The result is a new plan built on the same, shaky foundation, Oregon and the coalition say.
"The 2010 BiOp does not address or alter in any way the legally-flawed jeopardy standard developed exclusively for the 2008 BiOp," according to a brief filed last Friday for NWF by Earthjustice.
"Consequently, the 2010 BiOp does not eliminate (a) the reliance in the 2008 BiOp on future federal actions that have not undergone ESA consultation; (b) the reliance in the 2008 BiOp on undefined and uncertain tributary and estuary habitat actions and speculative survival improvements from these actions; (c) selective reliance on favorable inferences (where they are available) and the disregard of unfavorable information where it contradicts NOAA's preferred no-jeopardy conclusion, including, but not limited to, unfavorable information about the reliability of NOAA's specific survival improvement predictions, omitted negative adjustment factors, overstated positive adjustment factors, and unexplained qualitative conclusions," the NWF brief says.
"The 2010 BiOp also fails to remedy the failure of the 2008 BiOp to provide an actual jeopardy analysis for endangered Snake River sockeye.
"And the 2010 BiOp does nothing to alleviate the failure of the 2008 BiOp to incorporate the foreseeable effects of climate change into a prudent and appropriately precautionary evaluation of the RPA."
"Both before and after the issuance of the 2008 BiOp, this court repeatedly admonished NOAA that the imperiled condition of federally protected Columbia and Snake River salmon and steelhead could not adequately be addressed merely by minor adjustments to the status quo," according to a brief filed Aug. 20 by the Oregon Attorney General's office.
"Repeatedly, this court has rejected NOAA's efforts to justify inadequate proposed operations-driven by allegiance to status quo power production-through novel methodologies and defective science.
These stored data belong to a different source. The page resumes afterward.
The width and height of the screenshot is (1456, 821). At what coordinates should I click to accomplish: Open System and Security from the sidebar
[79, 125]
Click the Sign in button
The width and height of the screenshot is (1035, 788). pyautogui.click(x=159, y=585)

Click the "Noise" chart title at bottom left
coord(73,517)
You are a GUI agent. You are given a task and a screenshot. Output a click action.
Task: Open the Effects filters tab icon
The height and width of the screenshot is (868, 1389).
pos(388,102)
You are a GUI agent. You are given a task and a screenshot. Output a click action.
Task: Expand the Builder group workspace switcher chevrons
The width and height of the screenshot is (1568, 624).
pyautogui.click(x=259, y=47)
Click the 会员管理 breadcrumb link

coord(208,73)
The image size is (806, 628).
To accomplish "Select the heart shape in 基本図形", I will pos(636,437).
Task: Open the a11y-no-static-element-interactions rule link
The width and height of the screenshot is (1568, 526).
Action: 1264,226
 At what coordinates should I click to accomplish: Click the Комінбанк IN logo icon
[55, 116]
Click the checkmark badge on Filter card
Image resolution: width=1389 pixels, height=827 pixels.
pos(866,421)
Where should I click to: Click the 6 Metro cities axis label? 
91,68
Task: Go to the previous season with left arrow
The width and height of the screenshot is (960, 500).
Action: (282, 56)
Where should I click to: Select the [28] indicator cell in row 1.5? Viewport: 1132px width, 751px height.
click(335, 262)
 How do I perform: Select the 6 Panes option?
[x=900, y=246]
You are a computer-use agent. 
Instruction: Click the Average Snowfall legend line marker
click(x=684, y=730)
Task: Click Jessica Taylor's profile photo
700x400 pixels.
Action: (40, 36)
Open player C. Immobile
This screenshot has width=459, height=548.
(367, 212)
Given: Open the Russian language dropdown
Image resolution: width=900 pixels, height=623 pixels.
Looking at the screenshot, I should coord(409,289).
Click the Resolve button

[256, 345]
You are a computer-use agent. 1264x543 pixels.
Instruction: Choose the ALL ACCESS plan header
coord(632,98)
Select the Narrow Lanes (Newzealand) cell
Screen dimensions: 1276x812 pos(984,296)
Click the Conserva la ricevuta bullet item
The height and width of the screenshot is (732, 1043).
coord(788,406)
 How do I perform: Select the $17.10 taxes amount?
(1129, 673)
With the 2008 BiOp, even as amended and integrated into the 2010 Supplemental BiOp, we return yet again to that same juncture.
"NOAA has once again demonstrated its inability-or unwillingness-to produce a biological opinion that complies with the ESA, and, following two more years of litigation, marked by institutional intransigence and at best incremental progress towards the protection of these species, the time has come for measures.that will ensure compliance. At a minimum, the 2010 Supplemental BiOp must be vacated. Time is literally running out for these populations, Meaningful changes in hydrosystem operations readily could occur, and must occur, if we are to reverse the unacceptably high risk of extinction of several ESUs in the basin."
A June 8 order by Judge Redden outlined a briefing schedule regarding the supplemental BiOp. The plaintiffs were required to file motions for leave to file supplemental complaints along with proposed supplemental complaints no later than August 20. The three federal agencies, represented by the U.S. Department of Justice, had until today (Aug. 27) to file the administrative records for the case related to the development of the AMIP and the supplemental BiOp.
Then Oregon, NWF and allied parties (the Nez Perce Tribe) will have 45 days to file supplemental summary judgment motions. Following the filing of any motions the federal defendants will have 45 days to file cross-motions for summary judgment and opposition memoranda.
The judge said that "the parties should limit their briefing to the issues raised by the 2010 Supplemental Biological Opinion, and whether it affects the validity of Federal Defendants' 2008 Biological Opinion" and not rehash arguments about the 2008 documents.
The June 8 order said that no further briefmg will be allowed without permission of the court, and that the court will set a hearing date for oral argument at its convenience.